Identify the platform linux or windows using C/C++ code [duplicate]

Question

I was asked in an interview to how would you identify the platform only by providing runnable C code?

The code must be runnable in both platform(i.e no special header files function used to check)?

Answer 1

If you considering only the Linux platform or the Windows platform, this code will be work as needed to you on C and C++.

#include <stdio.h>

#if defined(__linux__) // any linux distribution
    #define PLATFORM "linux"
#elif defined(_WIN32) // any windows system
    #define PLATFORM "windows"
#else
    #define PLATFORM "Is not linux or windows"
#endif


int main(int argc, char *argv[]) {
    puts(PLATFORM);
    return 0;
}

A full answer with an example see there https://stackoverflow.com/a/42040445/6003870

Answer 2

The question is wierd. You can't provide an executable which can run on multiple platforms. So the obvious answer is: compile it on one platform: if it runs, that's the platform you're on; if it doesn't you're on some other platform.
● ● ● ● ● ● ●
REQUEST A: Please reproduce a passage from the platform-detection thread, beginning at the words "The code must" and stopping after "on C and C++.".
REQUEST B: In the platform-detection thread, which macro does Answer 1 test to recognize a Windows system?
REQUEST C: Using the platform-detection thread, explain why Answer 2 suggests compiling the program on one platform and seeing whether it runs.
The data that comes after this point is from a separate source.

RECORDS:
● ● ● ● ● ● ●
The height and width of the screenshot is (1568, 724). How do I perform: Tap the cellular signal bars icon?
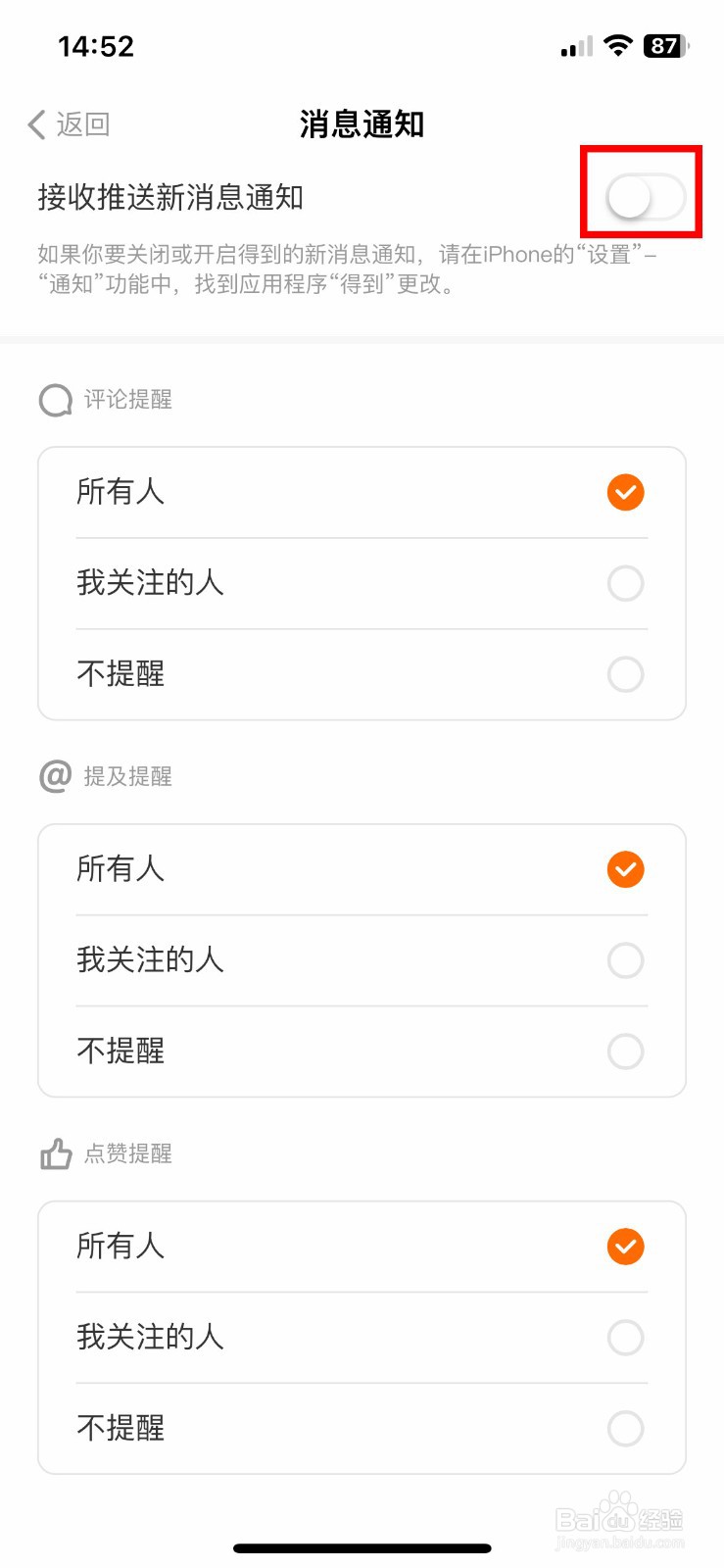[x=577, y=47]
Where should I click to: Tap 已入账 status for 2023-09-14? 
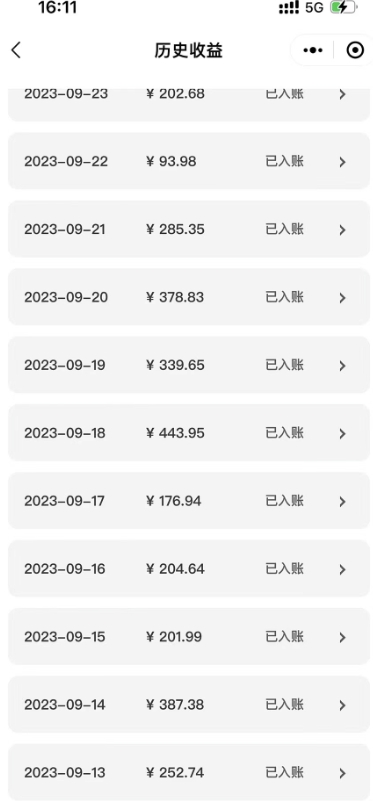click(285, 704)
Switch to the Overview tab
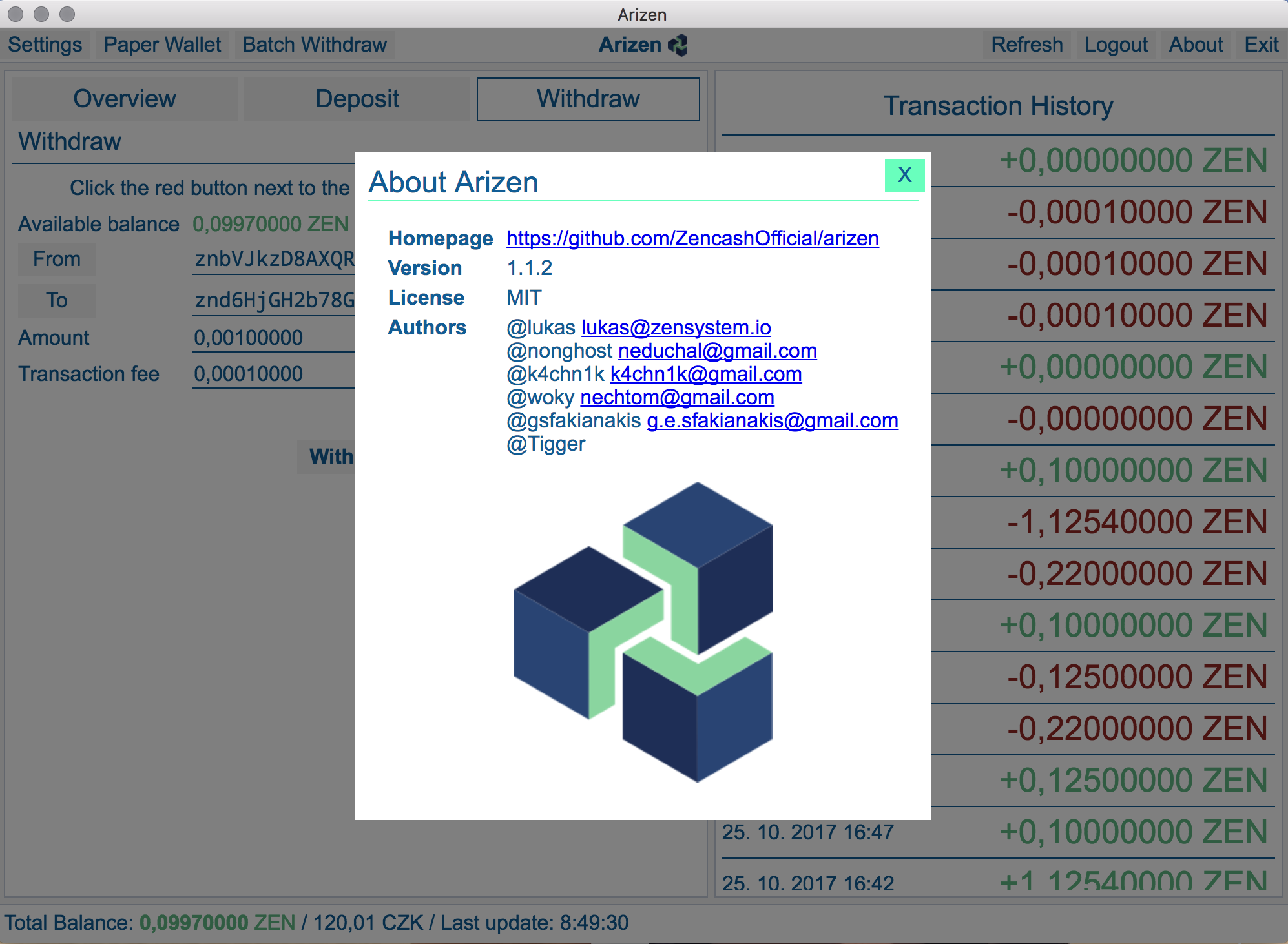Image resolution: width=1288 pixels, height=944 pixels. (125, 99)
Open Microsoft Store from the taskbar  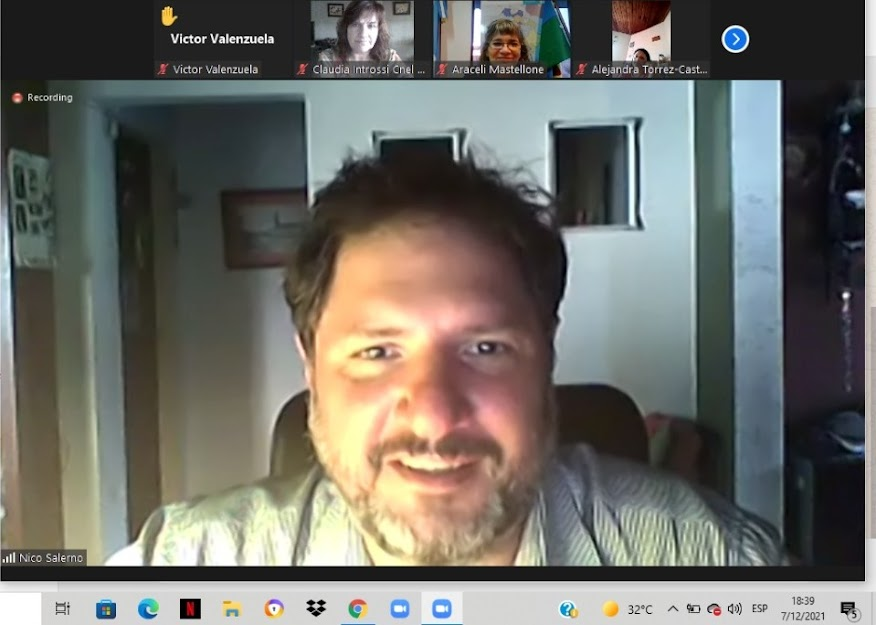(106, 609)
● ● ● ● ● ● ●
TASK RESPONSE A:
The code must be runnable in both platform(i.e no special header files function used to check)?

Answer 1

If you considering only the Linux platform or the Windows platform, this code will be work as needed to you on C and C++.

TASK RESPONSE B: _WIN32

TASK RESPONSE C: Answer 2 states that you can't provide an executable that runs on multiple platforms. So if the compiled program runs, you're on the platform it was built for, and if it doesn't, you're on some other platform.